## Problem
Copy the stretch of the rights agreement excerpt from "5.3 ISSUANCE OF" through "of this Agreement." word for word.

## Quoted passage
———

5.3 ISSUANCE OF NEW RIGHTS CERTIFICATES
Notwithstanding any of the provisions of this Agreement or of the
Rights to the contrary, the Corporation may, at its option, issue new Rights
Certificates evidencing Rights in such form as may be approved by its Board of
Directors to reflect any adjustment or change in the number or kind or class of
shares purchasable upon exercise of Rights made in accordance with the
provisions of this Agreement.
37
5.4 SUPPLEMENTS AND AMENDMENTS
(a) Subject to Subsections 5.4(b) and (c) and this Subsection 5.4(a), the
Corporation may from time to time amend, vary or delete any of the
provisions of this Agreement and the Rights provided that no amendment,
variation or deletion made on or after the date of the meeting of
shareholders at which the resolution referred to in Section 5.21 is to
be considered shall be made without the prior consent of the holders of
the Rights, given as provided in Subsection 5.4(b) below, except that
amendments, variations or deletions made for any of the following
purposes shall not require such prior approval but shall be subject to
subsequent ratification in accordance with Subsection 5.4(b):
(i) in order to make such changes as are necessary in order to
maintain the validity of this Agreement and the Rights as a
result of any change in any applicable legislation,
regulations or rules; or
(ii) in order to make such changes as are necessary in order to
cure any clerical or typographical error.

———

## Data block
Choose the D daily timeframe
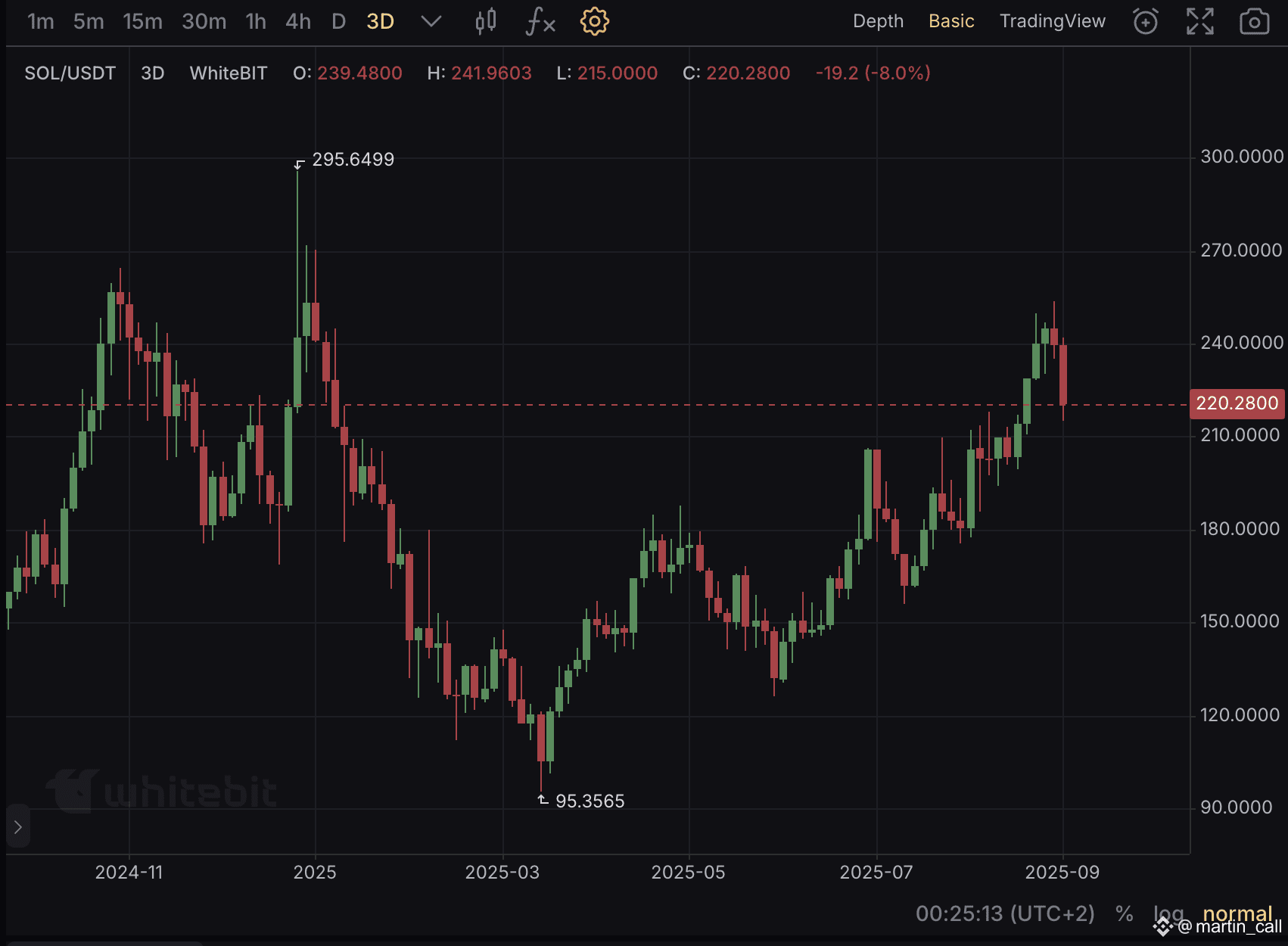Viewport: 1288px width, 946px height. [x=338, y=21]

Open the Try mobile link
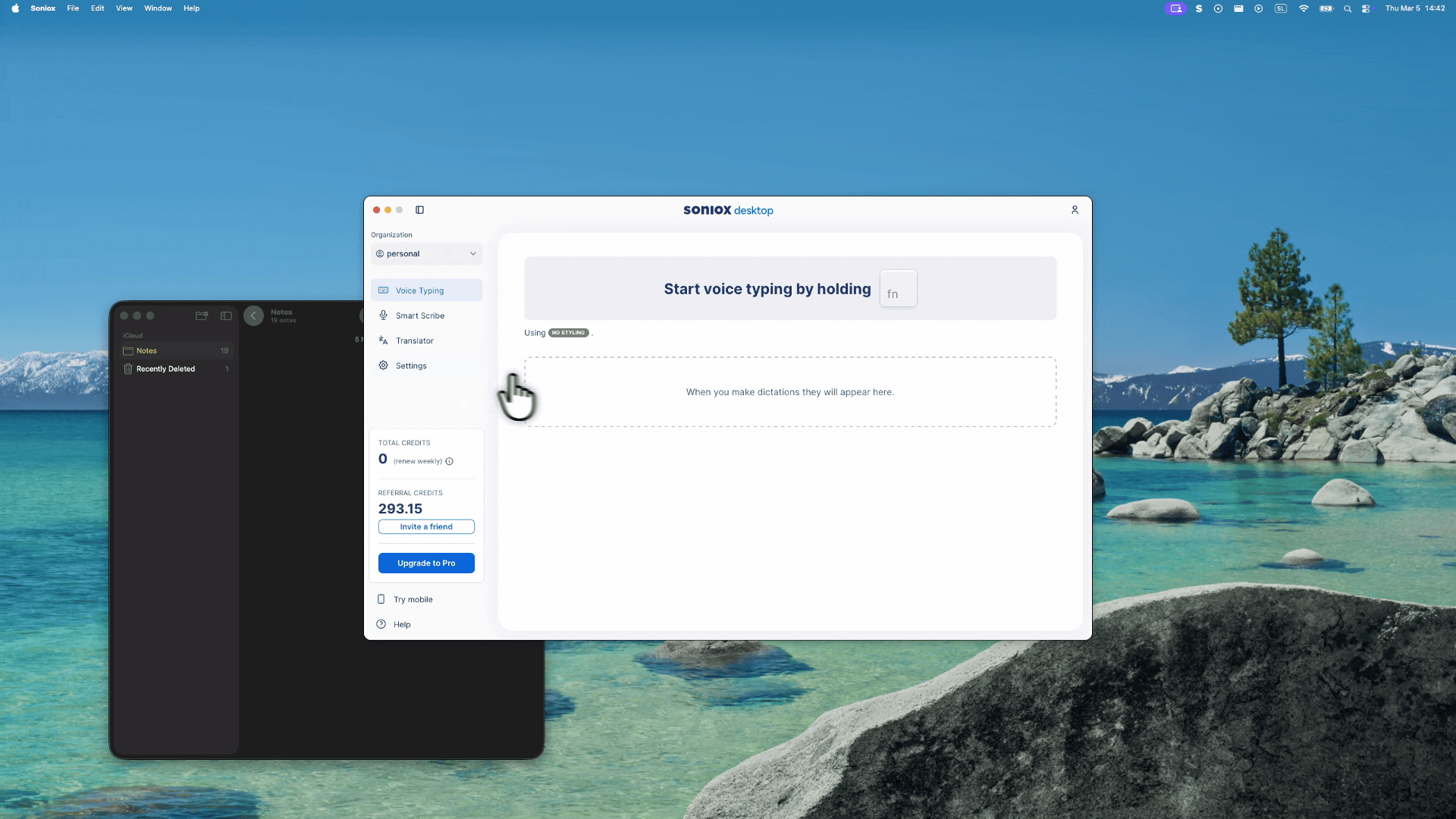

———

## Response to the task
5.3 ISSUANCE OF NEW RIGHTS CERTIFICATES
Notwithstanding any of the provisions of this Agreement or of the
Rights to the contrary, the Corporation may, at its option, issue new Rights
Certificates evidencing Rights in such form as may be approved by its Board of
Directors to reflect any adjustment or change in the number or kind or class of
shares purchasable upon exercise of Rights made in accordance with the
provisions of this Agreement.